As the lockdown began in Berlin, we were stuck in the eternal twilight of our apartments wondering if it would be safe to go to the Späti. But after just a few days, on March 25, the endless nightmare was interrupted by something that felt like a wonderful dream.
On Kottbusser Damm in Kreuzberg, a bike lane had popped up. The city called this a Pop-Up-Radweg. All of a sudden, you could ride down one of the most threatening streets in the city without a care, with a full 1.5 meters behind traffic barriers.
At the end of March, car traffic had largely disappeared, and bike riders were supposed to stay 1.5 meters apart. So the district of Kreuzberg blocked off one lane with yellow paint and temporary bollards. Whereas there were once two lanes that bikes needed to share with cars, alongside one for parking, now a whole lane was dedicated to cyclists.
Did this mean a huge inconvenience for drivers? It didn’t seem like it. At least in the summer, the right lane of Kottbusser Damm is full of cyclists (and double parkers) anyway. An initial study showed that car traffic did not slow down significantly — and fewer cars were on the streets.
Over the next month, similar bike lanes popped up at Hallesche Ufer in Kreuzberg or Kantstraße in Charlottenburg, as well as a handful of other busy streets. (All summer I’ve been attending bike demonstrations on Hermannstraße in Neukölln, demanding a #hermannstrasse4alle, but so far without success). These new lanes were originally scheduled to last until the end of May, then extended to the end of the year.
But one week ago, the Pop-Up-Radwege popped back out of existence. An AfD member in Berlin’s parliament sued, and Berlin’s administrative court agreed with him. The court declared that such bike lanes could only be created in a “situation of danger,” which they claim does not exist. I’m not sure how the judges want us to call it when four bike riders are killed in Berlin in a single week
In my last column, I pointed out that after 1945, Germany’s police were built up by Nazis. But the judicial system was no different: roughly three quarters of the judges serving in the Federal Republic had been taken over from the Nazi system. Should we be surprised that their successors on the bench have old-fashioned views about transportation.
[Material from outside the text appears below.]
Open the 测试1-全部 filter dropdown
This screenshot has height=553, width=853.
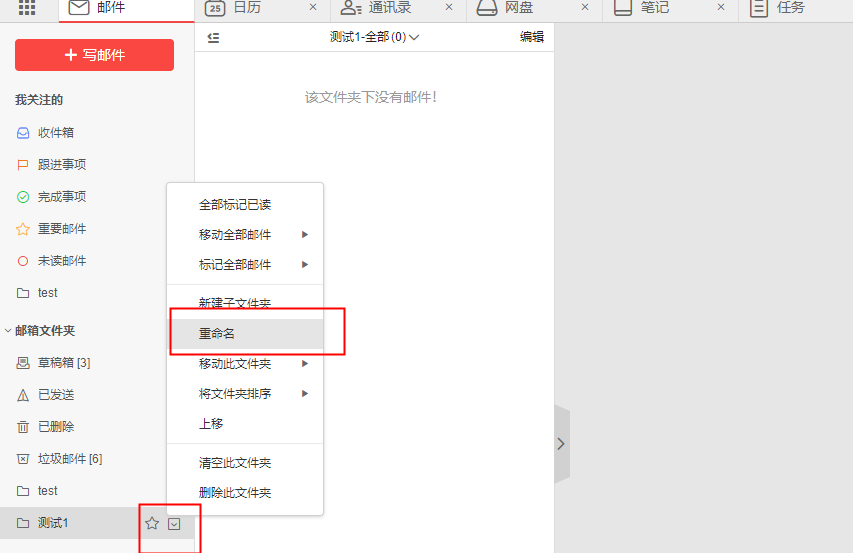[374, 38]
The AfD guy called this decision a victory against “car haters.” I’m really not sure what they’re so upset about: we all know Berliners who would like to take a bike but feel too nervous on Berlin’s chaotic streets. If we put up some minimal infrastructure, more people would get on their bikes — and that would leave more space for cars, right?
Something in the society’s reactionary element associates bikes with societal collapse. Back in the Weimar Republic, leftist writers like Kurt Tucholsky and Erich Maria Remarque would make fun of the right blaming Germany’s defeat on “Jews, Freemasons, and cyclists.”
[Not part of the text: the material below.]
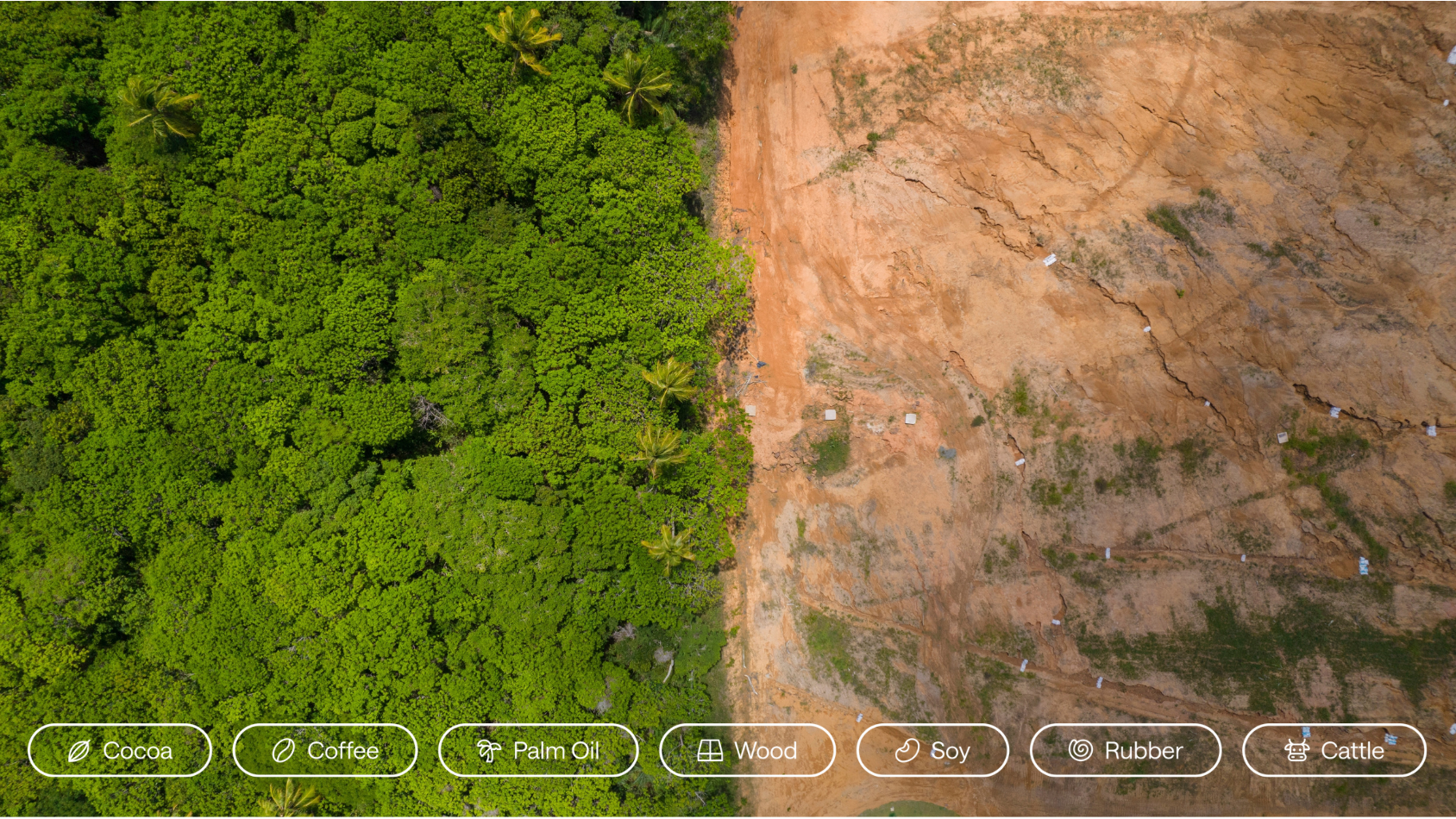Open the Palm Oil commodity label

555,751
In 1934, the Nazis passed the Straßenverkehrsordnung to give primacy to cars in their Reich, and that law is still with us today. And it’s no wonder that the German state has never been interested in a serious reform: the auto industry is the vertebral column of German capitalism. So even though the Bundesregierung acknowledges the reality of climate change and Angela Merkel gets crowned the Klima-Kanzlerin, the country is staking its future on the export of diesel motors from now until there are no humans left to drive them.
But it’s not just the AfD in the CDU. The Green Party is equally tied to fossil fuels. Sure, they put bikes and birds on the election posters, and many people vote them for that reason. But what do they do when they get anywhere near power? They attempt to privatize the Berlin S-Bahn (which will force people into their cars). They sign off on lignite coal mining — the most carbon-intensive form of energy — until 2038. They want public money for the automobile industry.
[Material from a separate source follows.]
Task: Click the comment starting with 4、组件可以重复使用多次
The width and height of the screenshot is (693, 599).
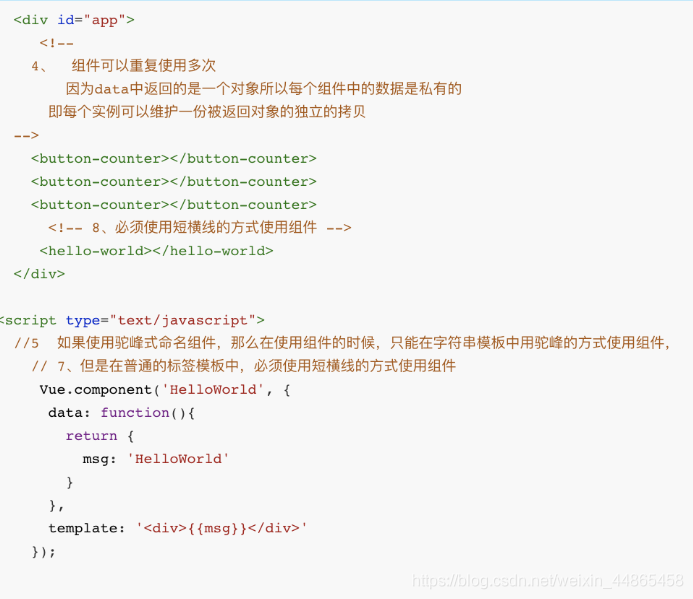Action: pos(123,66)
At the moment, 43 percent of households in Berlin don’t own a car — in the inner city it is more than half. With those numbers, it is kind of amazing to think how much space the city provides to cars. It is hard to find a place to park a 70-kilogram human for less than 500 euros per month. But anyone who can afford a 2,000-kilogram car is supposed to park it for free.
If we want less bike riders to die in Berlin, we can’t rely on the government, and we definitely can’t rely on judges. We need to disrupt this car-congested city with protests if we want to make it a nicer place to live.